Bullying at school: “Everything leaves a mark on the heart” | NDR.de – News

Status: 24/07/2022 11:30

Already in the second grade, Katharina Schalinski was insulted, spat on and stoned by classmates until her nose broke. She wants to protect other children from such experiences.

by Astrid Wulf

No lessons, instead an anti-bullying workshop is on the schedule at Alt Duvenstedt primary school (Rendsburg-Eckernförde district). The children sit in a circle of chairs, coach Katharina Schalinski in the middle. The children hold paper hearts that they had previously cut out. In return, they recite sentences that have been painfully burned into their minds. “I’ve been told I’m stupid,” says one girl defiantly. A boy adds quietly: “I was told I can’t finish because I’m too bad”. After each sentence, the children fold their paper hearts. After the round, the children unfold them again. “What do you notice about your heart?” asks Katharina Schalinski. A girl replies, “Mine has a tear.” “Exactly. Everything that has been said leaves a mark on the heart.”

Helpless Tips: “Just Ignore Them”

Katharina Schalinski’s experiences also shaped her. At the workshop, she tells the children about it: “I was pushed off the bike on the way home, people said I was ugly. In the end I didn’t enjoy life at all.” Teachers in particular reacted very helplessly at the time, dismissing the attacks as “boy pranks” and advising her to simply ignore the attackers.

Coach Schalinski: Parents often have difficulty recognizing bullying

Anti-bullying trainer Katharina Schalinski recommends parents to ask sensitive questions if there are abnormalities.

Today, teachers are more sensitive to the subject of bullying, says Katharina Schalinski. Parents on the other hand are often still overwhelmed and may not even notice when their own child is being bullied. According to the PISA study published by the OECD in 2017, one in six students aged 15 is affected. These can be warning signs when children withdraw, don’t want to see friends or go to school anymore, or when grades drop.

Affected children remain silent out of shame

Katharina Schalinski recommends that parents ask questions when in doubt – sensitively but persistently. Whether the child likes to tell what is going on – for example, if something bad has been written in a chat group. Many children need time before they open up. “Many are super embarrassed to admit to their parents that they are being bullied.”

Bullying expert: Anyone can become a victim

Bullying is always a group phenomenon, says Philipp Behar-Kremer from the Berlin association “Cybermobbing Prevention”. In the beginning, there is always a group that wants to push someone out of the group, the social worker believes. Anything can be used against the victim: a speech disorder, an unusual hobby, a pair of glasses or an allegedly wrong brand of sneakers. As a rule, the whole class is gradually drawn into this dynamic, while the victim withdraws more and more, reacting in fear or even aggressively. “At some point this can only be stopped from the outside,” says Philipp Behar-Kremer.

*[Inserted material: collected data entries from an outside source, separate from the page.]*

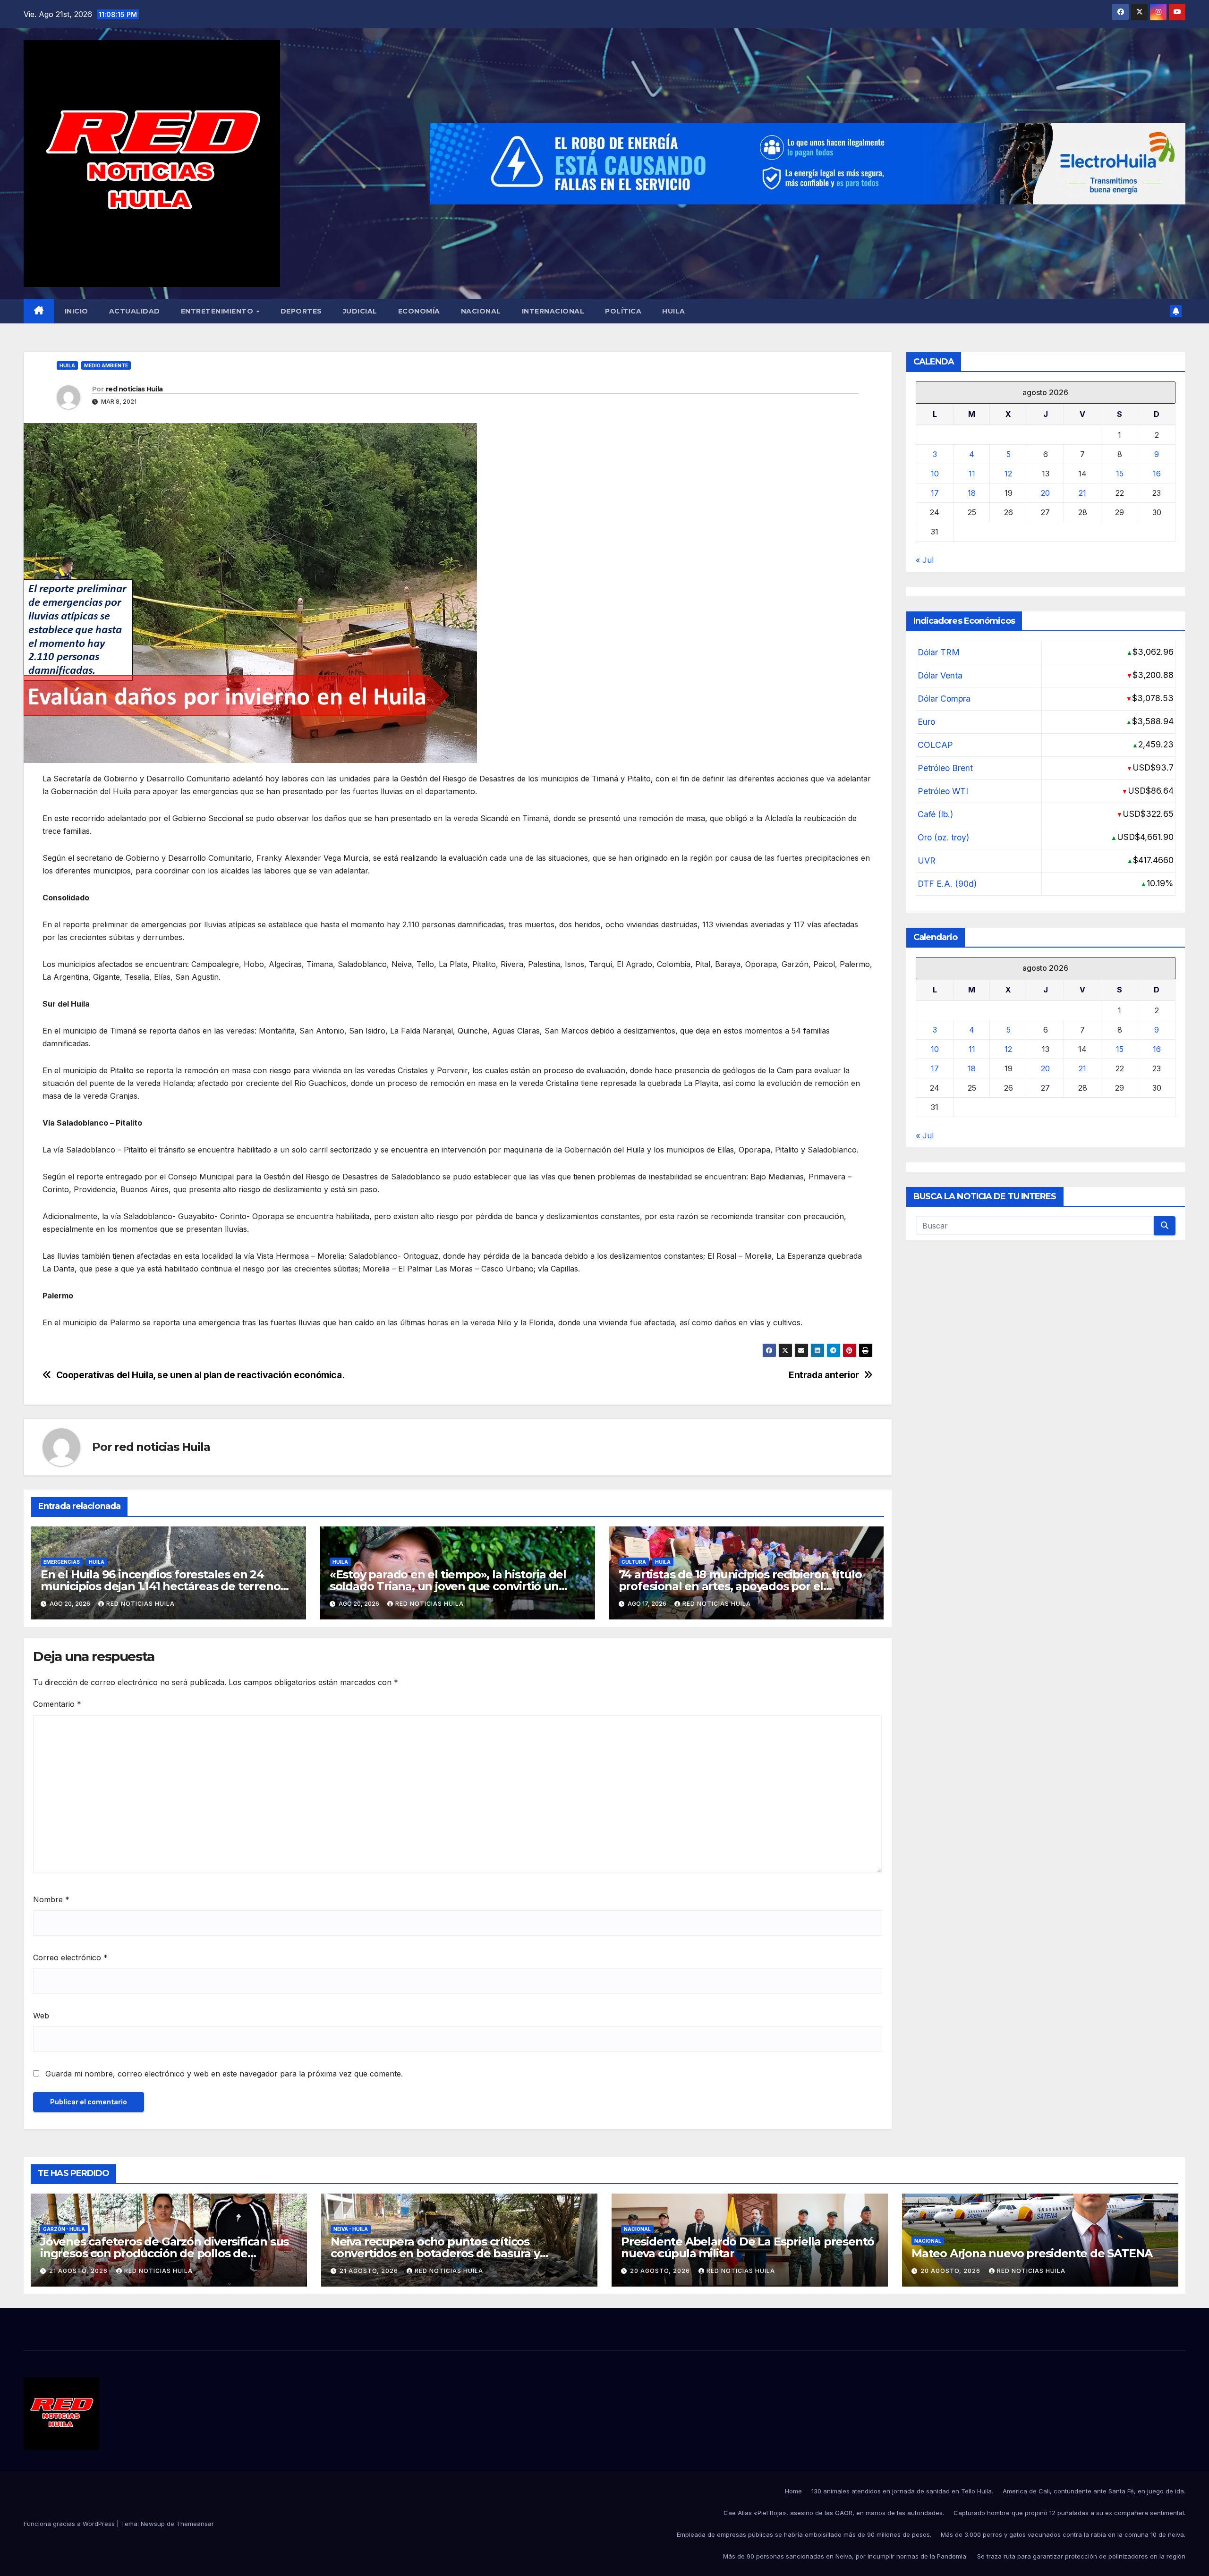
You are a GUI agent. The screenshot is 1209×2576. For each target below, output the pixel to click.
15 (1120, 473)
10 (935, 473)
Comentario (57, 1704)
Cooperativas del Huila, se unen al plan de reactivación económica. (200, 1375)
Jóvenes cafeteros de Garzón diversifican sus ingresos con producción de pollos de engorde (164, 2253)
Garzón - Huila (64, 2229)
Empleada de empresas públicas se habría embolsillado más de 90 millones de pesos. (804, 2534)
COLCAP (935, 745)
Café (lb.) (935, 814)
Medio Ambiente (106, 365)
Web (41, 2015)
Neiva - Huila (350, 2229)
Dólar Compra (944, 698)
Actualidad (134, 311)
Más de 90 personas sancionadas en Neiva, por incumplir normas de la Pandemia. (845, 2556)
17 (935, 493)
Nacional (481, 311)
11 (972, 473)
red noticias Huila (134, 389)
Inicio (76, 311)
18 (972, 493)
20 (1045, 493)
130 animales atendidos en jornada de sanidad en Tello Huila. (902, 2491)
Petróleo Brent (945, 768)
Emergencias (61, 1562)
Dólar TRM (939, 652)
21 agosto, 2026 (79, 2270)
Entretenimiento (218, 311)
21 (1082, 493)
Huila (673, 311)
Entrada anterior (824, 1375)
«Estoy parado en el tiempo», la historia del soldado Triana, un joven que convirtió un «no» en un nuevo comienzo (448, 1586)
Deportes (301, 311)
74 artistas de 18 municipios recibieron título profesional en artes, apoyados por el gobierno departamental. (740, 1586)
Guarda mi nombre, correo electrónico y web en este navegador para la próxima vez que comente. (224, 2073)
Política (623, 311)
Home (793, 2491)
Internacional (553, 311)
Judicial (360, 311)
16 (1157, 473)
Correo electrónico (70, 1957)
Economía (419, 311)
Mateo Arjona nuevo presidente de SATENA (1031, 2253)
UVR (927, 860)
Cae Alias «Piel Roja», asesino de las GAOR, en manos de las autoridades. (834, 2513)
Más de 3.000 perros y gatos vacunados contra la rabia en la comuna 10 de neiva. (1063, 2534)
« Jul (925, 560)
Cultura (634, 1562)
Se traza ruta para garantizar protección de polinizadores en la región (1081, 2556)
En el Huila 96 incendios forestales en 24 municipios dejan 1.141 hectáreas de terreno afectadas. (160, 1586)
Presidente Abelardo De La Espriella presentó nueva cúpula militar (747, 2247)
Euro (926, 722)
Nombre (51, 1899)
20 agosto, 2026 (661, 2270)
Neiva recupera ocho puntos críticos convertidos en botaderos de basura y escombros (435, 2253)
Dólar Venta (940, 675)
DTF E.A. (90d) (947, 884)
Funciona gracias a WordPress (70, 2523)
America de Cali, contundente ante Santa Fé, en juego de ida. (1094, 2491)
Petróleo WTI (943, 791)
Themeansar (195, 2523)
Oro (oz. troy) (943, 837)
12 (1008, 473)
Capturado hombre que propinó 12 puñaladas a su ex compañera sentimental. (1069, 2513)
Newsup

SOUND: Anti-bullying workshop in primary school (4 min)

Breaking the cycle instead of punishing bullies

A particularly effective method is the “No Blame Approach”. It is not about punishing the bullies. Instead, the victim of bullying must be reintegrated into the community – for example in class. For that purpose, a small working group is formed in the class, in which the bullies are also involved. “They first ask what they are going to do in the group,” says Philipp Behar-Kremer. “Then we emphasize the children’s strengths and tell them, for example: You have something to say in class, you can inspire the others.” The group then works together to develop a support plan for the bullied student. Ideas are collected for how the outcast can be reintegrated into the class, for example by going to the cafeteria together. The effect: the bullying victim is no longer presented in front of the class.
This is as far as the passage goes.